» Aim
Update the data from the line with "Where should I" up to and including the line with "coord(175,375)" so that "population chart" becomes "demographics chart" and nothing else changes. Give only those lines, and leave the pictures out.

» Data in this exercise
________________________
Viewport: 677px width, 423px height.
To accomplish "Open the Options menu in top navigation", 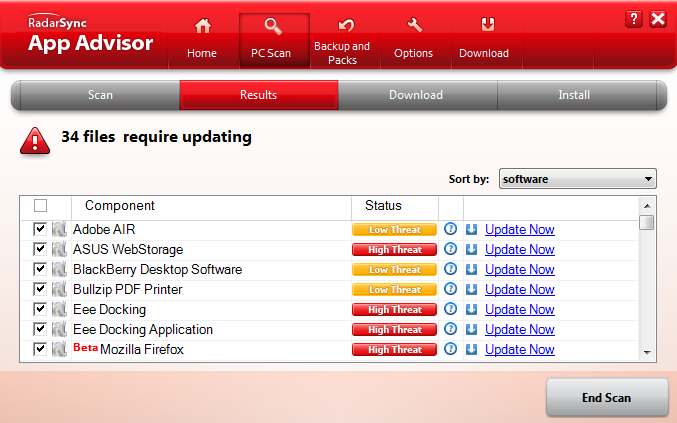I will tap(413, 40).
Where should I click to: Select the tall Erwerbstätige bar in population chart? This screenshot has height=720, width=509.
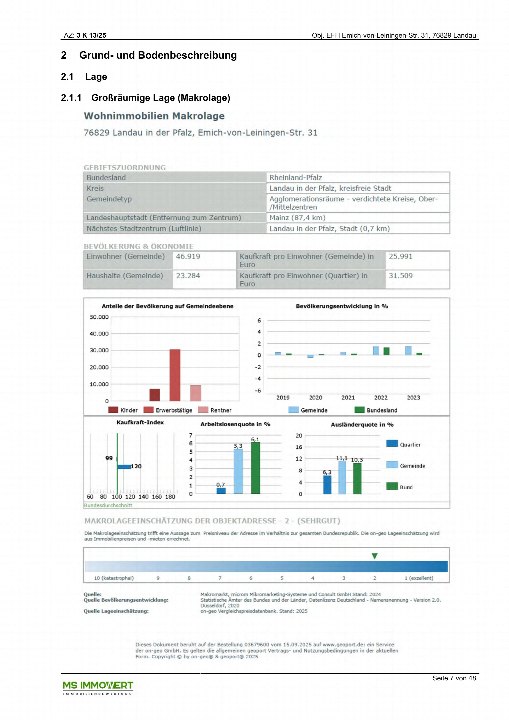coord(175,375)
________________________
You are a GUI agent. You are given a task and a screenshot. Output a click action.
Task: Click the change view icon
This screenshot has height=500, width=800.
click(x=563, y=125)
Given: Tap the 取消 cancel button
________________________
» Exercise solution
Where should I click to: Select the tall Erwerbstätige bar in demographics chart? This screenshot has height=720, width=509.
coord(175,375)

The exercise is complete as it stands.